Este é um dado que não passou despercebido em Berlim ou Frankfurt. O Escritório Federal de Estatística confirmou uma inflação anual de 2,8% em março, calculada segundo o Índice Harmonizado de Preços ao Consumidor (IHPC), após 2,0% em fevereiro. A maior economia da zona do euro está, portanto, se distanciando cada vez mais da meta de 2% estabelecida pelo Banco Central Europeu, e isso não é apenas uma questão de casas decimais: quando a Alemanha espirra, a inflação europeia responde, e os mercados também.
O retorno dos aumentos mensais, um sinal pequeno, mas significativo.
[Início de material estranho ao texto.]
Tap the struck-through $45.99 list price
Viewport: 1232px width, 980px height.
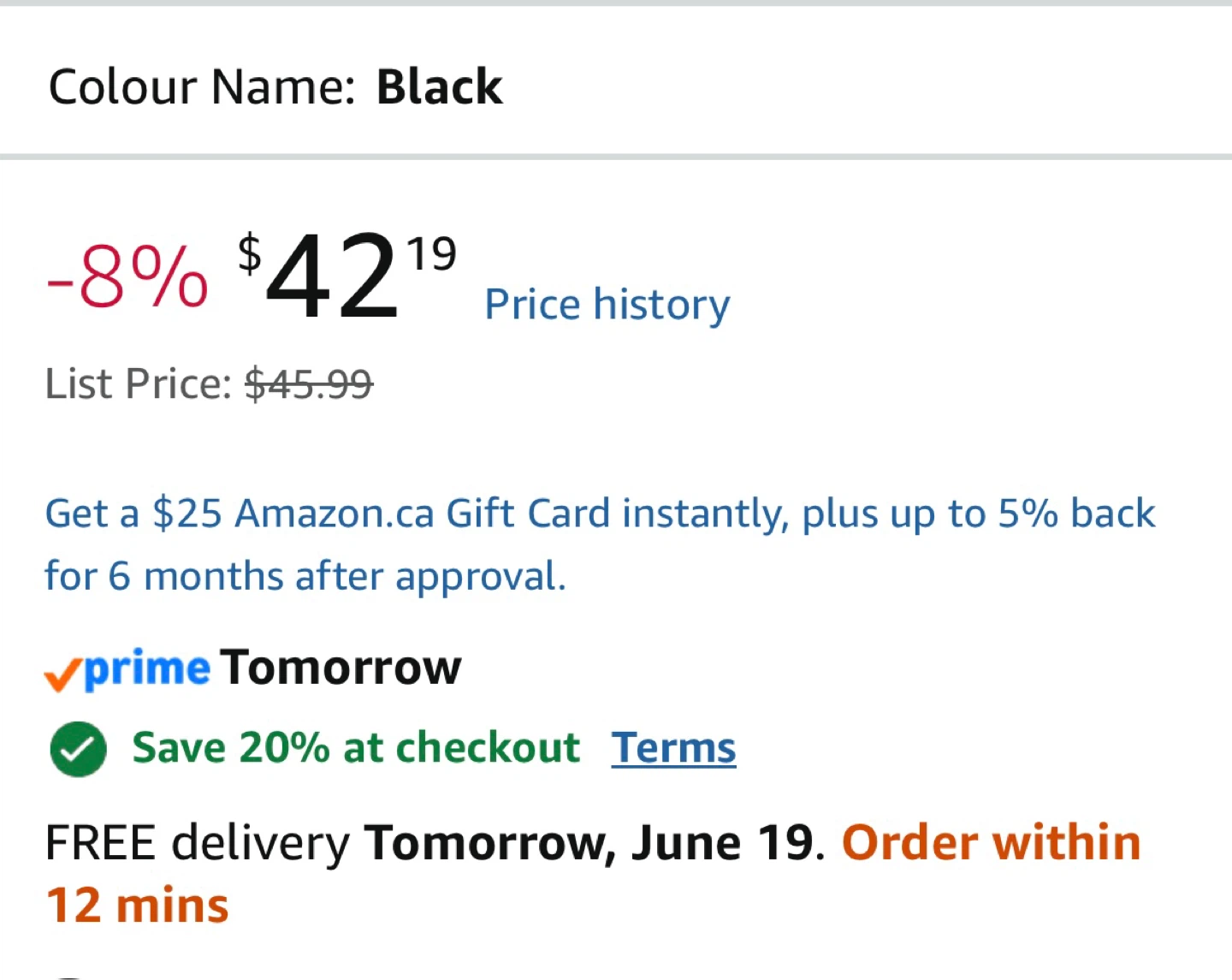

Outro detalhe, mais sutil, mas frequentemente mais revelador para o dia a dia do leitor: ao longo de um mês, os preços subiram 1,2% em março, em comparação com 0,4% em fevereiro. Esse ritmo mensal instável serve como um lembrete de que a desinflação não é uma linha reta, mas sim um caminho acidentado, onde energia, alimentos ou serviços podem inesperadamente reacender a economia. Para o BCE, já obrigado a equilibrar o apoio à atividade econômica com a cautela em relação aos preços, esse tipo de dinâmica complica o cronograma, e a Alemanha volta a ser o barômetro que todos acompanham atentamente durante o restante da primavera.